-- GIVEN REQUEST 1 --
According to the article on South Florida's Sondheim productions, through what date does West Side Story run at the Miracle Theatre?

-- DOCUMENT --
‘The season of Sondheim’ dawns as South Florida theaters stage musicals by the Broadway master
Stephen Sondheim is one of the most revered composers for the Broadway stage, and his work permeates popular culture. Yet Sondheim is not the theatrical staple of the South Florida landscape the way Andrew Lloyd Webber or touring Disney shows have become.
But that all changed with Friday’s opening of West Side Story at Coral Gables’ Miracle Theatre for a run through Feb. 21. Next, Zoetic Stage and the Adrienne Arsht Center present Sondheim’s Passion Feb. 18 through March 13. And right on the heels of West Side Story, Actors’ Playhouse will present Sondheim on Sondheim, an illustrative revue featuring more than two dozen songs and archival video footage of the Pulitzer-winning composer discussing his work. The latter — “a cultural master class,” says David Arisco, Actors’ Playhouse artistic director — runs March 16 through April 3.

-- GIVEN REQUEST 2 --
Rewrite the part of the records that opens with the line containing "Viewport: 724px width, 1568px" and closes with the line containing "Looking at the screenshot, I should click(x=672, y=431).", changing "dropdown" to "drop-down" and leaving everything else as it is.

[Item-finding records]
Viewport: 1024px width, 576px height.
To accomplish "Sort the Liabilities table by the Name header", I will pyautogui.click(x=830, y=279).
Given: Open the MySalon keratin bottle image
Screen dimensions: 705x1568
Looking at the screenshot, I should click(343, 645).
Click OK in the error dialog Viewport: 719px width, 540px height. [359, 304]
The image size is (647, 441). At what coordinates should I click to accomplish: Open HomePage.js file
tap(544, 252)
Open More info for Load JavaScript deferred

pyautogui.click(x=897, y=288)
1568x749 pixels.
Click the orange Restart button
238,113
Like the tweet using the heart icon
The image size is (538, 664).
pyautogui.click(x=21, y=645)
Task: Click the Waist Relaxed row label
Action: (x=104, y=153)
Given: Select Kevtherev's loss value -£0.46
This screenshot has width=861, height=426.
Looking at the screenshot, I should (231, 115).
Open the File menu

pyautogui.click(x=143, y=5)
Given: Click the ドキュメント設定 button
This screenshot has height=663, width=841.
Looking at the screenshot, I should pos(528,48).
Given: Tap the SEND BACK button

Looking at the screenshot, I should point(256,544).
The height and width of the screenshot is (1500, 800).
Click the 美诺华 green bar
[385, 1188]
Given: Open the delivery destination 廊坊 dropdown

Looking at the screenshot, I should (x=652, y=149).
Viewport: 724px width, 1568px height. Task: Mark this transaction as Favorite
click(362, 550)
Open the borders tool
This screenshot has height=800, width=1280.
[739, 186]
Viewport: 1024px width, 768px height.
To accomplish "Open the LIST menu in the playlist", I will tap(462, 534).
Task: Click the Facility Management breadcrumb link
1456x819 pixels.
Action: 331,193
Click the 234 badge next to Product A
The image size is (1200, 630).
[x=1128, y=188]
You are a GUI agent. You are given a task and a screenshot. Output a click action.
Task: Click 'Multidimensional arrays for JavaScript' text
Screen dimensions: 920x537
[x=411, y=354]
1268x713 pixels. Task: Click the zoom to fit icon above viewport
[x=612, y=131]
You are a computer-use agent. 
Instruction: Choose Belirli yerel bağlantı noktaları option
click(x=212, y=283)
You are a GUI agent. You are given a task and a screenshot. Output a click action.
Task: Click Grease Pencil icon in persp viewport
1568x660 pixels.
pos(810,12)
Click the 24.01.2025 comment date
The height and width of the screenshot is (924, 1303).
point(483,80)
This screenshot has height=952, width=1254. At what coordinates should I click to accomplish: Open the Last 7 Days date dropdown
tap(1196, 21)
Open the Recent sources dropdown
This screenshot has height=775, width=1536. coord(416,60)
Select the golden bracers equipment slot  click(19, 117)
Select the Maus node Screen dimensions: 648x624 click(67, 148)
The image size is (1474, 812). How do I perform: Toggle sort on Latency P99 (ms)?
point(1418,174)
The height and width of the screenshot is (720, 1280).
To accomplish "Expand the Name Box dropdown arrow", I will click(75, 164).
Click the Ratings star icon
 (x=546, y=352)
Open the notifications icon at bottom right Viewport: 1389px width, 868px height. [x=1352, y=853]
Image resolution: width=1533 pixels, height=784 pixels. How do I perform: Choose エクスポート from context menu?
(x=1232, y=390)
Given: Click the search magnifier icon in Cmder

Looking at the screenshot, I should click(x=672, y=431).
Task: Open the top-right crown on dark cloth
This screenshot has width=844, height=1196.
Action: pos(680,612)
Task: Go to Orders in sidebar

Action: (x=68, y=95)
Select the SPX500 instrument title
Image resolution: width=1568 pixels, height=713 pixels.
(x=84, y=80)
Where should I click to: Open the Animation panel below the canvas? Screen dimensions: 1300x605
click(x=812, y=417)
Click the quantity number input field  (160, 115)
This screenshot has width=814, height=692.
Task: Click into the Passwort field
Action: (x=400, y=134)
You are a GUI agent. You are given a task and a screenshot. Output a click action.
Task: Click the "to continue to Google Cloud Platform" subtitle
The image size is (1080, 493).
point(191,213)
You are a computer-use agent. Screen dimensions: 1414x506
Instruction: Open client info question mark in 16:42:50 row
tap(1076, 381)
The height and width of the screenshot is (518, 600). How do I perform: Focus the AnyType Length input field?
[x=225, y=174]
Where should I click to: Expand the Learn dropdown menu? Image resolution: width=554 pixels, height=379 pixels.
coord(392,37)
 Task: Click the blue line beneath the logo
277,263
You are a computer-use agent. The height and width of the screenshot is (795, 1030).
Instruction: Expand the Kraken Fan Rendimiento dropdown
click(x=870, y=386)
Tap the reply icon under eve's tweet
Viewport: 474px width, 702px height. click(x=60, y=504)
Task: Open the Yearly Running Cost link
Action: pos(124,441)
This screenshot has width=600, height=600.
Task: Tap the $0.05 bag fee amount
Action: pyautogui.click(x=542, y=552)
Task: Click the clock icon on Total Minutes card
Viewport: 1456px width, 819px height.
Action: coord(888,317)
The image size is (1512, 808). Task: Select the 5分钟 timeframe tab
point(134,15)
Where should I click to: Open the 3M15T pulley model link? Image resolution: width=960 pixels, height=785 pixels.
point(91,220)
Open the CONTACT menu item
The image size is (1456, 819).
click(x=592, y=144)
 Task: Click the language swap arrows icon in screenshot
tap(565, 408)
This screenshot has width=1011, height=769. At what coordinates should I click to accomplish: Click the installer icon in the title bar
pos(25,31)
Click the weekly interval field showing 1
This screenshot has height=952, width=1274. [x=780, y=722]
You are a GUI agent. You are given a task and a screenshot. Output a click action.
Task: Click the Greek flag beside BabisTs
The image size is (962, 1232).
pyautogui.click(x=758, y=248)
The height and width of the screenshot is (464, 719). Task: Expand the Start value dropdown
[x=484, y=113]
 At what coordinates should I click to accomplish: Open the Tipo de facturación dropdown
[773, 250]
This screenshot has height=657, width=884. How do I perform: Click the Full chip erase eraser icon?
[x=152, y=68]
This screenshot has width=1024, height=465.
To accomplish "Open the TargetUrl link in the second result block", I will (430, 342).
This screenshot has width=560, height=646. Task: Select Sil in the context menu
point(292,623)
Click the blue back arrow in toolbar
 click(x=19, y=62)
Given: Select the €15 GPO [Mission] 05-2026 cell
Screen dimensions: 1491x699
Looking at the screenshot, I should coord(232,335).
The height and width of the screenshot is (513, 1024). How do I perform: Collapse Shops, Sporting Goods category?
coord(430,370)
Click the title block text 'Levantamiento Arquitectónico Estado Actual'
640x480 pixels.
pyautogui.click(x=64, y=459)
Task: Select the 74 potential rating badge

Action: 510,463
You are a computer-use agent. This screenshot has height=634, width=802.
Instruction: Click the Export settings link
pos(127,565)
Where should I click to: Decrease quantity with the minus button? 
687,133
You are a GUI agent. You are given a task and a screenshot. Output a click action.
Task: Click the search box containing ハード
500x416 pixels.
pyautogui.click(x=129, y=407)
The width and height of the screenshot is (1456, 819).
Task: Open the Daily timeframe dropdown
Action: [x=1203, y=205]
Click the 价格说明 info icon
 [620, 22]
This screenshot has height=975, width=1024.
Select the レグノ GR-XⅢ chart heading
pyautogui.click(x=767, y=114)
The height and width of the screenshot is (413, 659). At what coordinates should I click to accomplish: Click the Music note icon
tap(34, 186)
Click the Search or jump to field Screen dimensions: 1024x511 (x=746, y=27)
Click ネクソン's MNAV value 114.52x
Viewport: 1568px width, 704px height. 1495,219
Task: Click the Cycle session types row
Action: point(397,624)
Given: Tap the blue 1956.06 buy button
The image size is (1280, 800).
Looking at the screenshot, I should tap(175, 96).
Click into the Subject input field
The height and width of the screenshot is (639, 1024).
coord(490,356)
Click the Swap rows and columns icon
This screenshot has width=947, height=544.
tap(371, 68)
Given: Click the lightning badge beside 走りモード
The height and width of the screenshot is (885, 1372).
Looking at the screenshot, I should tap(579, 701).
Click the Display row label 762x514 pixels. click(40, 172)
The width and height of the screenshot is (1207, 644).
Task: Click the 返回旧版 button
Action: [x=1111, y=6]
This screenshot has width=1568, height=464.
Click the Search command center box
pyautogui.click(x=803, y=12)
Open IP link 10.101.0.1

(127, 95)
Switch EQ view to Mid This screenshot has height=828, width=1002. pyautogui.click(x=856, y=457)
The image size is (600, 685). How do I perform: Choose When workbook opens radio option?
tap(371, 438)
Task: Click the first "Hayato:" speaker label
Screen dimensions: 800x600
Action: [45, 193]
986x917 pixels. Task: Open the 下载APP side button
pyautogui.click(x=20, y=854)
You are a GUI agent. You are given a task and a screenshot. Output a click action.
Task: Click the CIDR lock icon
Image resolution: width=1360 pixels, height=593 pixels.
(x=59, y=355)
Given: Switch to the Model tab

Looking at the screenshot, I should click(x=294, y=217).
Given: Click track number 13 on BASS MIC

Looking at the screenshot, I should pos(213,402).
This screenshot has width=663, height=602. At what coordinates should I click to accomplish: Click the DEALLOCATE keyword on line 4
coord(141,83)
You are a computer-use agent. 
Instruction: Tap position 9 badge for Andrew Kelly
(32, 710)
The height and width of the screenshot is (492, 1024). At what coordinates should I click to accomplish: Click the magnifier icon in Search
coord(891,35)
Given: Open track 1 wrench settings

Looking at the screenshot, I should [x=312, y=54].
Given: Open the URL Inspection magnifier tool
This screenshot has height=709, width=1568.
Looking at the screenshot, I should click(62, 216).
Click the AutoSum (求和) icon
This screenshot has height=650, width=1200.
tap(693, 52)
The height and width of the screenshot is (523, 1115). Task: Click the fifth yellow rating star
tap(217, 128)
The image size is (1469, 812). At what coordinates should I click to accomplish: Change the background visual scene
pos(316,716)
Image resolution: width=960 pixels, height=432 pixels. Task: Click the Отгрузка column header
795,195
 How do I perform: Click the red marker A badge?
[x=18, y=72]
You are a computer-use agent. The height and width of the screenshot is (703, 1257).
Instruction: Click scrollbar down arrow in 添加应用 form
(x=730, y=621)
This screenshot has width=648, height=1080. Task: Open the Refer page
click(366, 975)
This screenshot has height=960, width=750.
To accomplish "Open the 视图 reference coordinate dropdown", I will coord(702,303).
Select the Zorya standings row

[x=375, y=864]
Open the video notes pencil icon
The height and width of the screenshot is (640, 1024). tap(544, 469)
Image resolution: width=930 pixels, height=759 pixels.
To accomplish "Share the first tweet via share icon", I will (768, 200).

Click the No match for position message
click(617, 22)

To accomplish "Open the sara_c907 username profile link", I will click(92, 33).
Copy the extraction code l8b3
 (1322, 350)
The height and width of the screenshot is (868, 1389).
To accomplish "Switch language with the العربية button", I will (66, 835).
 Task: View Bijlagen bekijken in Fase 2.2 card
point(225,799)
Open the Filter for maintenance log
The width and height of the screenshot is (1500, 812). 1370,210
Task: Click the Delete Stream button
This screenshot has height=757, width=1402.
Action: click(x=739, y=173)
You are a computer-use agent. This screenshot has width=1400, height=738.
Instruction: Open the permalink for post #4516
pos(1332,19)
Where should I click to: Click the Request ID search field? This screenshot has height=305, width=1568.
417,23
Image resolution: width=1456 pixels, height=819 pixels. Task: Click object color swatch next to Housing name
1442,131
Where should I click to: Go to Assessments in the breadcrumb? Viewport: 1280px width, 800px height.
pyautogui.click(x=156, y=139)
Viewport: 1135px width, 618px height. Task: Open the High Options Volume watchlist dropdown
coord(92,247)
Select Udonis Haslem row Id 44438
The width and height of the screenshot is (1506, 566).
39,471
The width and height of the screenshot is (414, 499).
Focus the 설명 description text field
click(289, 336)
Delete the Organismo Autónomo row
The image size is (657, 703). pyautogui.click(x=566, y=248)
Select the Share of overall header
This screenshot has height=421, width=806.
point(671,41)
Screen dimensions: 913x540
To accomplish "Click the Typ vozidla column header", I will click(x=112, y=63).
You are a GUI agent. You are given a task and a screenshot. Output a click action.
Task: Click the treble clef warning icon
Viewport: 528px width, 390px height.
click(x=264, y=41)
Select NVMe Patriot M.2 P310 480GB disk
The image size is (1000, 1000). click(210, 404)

-- WRITTEN RESPONSE 1 --
Feb. 21

-- WRITTEN RESPONSE 2 --
Viewport: 724px width, 1568px height. Task: Mark this transaction as Favorite
click(362, 550)
Open the borders tool
This screenshot has height=800, width=1280.
[739, 186]
Viewport: 1024px width, 768px height.
To accomplish "Open the LIST menu in the playlist", I will tap(462, 534).
Task: Click the Facility Management breadcrumb link
1456x819 pixels.
Action: 331,193
Click the 234 badge next to Product A
The image size is (1200, 630).
[x=1128, y=188]
You are a GUI agent. You are given a task and a screenshot. Output a click action.
Task: Click 'Multidimensional arrays for JavaScript' text
Screen dimensions: 920x537
[x=411, y=354]
1268x713 pixels. Task: Click the zoom to fit icon above viewport
[x=612, y=131]
You are a computer-use agent. 
Instruction: Choose Belirli yerel bağlantı noktaları option
click(x=212, y=283)
You are a GUI agent. You are given a task and a screenshot. Output a click action.
Task: Click Grease Pencil icon in persp viewport
1568x660 pixels.
pos(810,12)
Click the 24.01.2025 comment date
The height and width of the screenshot is (924, 1303).
point(483,80)
This screenshot has height=952, width=1254. At what coordinates should I click to accomplish: Open the Last 7 Days date drop-down
tap(1196, 21)
Open the Recent sources drop-down
This screenshot has height=775, width=1536. coord(416,60)
Select the golden bracers equipment slot  click(19, 117)
Select the Maus node Screen dimensions: 648x624 click(67, 148)
The image size is (1474, 812). How do I perform: Toggle sort on Latency P99 (ms)?
point(1418,174)
The height and width of the screenshot is (720, 1280).
To accomplish "Expand the Name Box drop-down arrow", I will click(75, 164).
Click the Ratings star icon
 (x=546, y=352)
Open the notifications icon at bottom right Viewport: 1389px width, 868px height. [x=1352, y=853]
Image resolution: width=1533 pixels, height=784 pixels. How do I perform: Choose エクスポート from context menu?
(x=1232, y=390)
Given: Click the search magnifier icon in Cmder

Looking at the screenshot, I should click(x=672, y=431).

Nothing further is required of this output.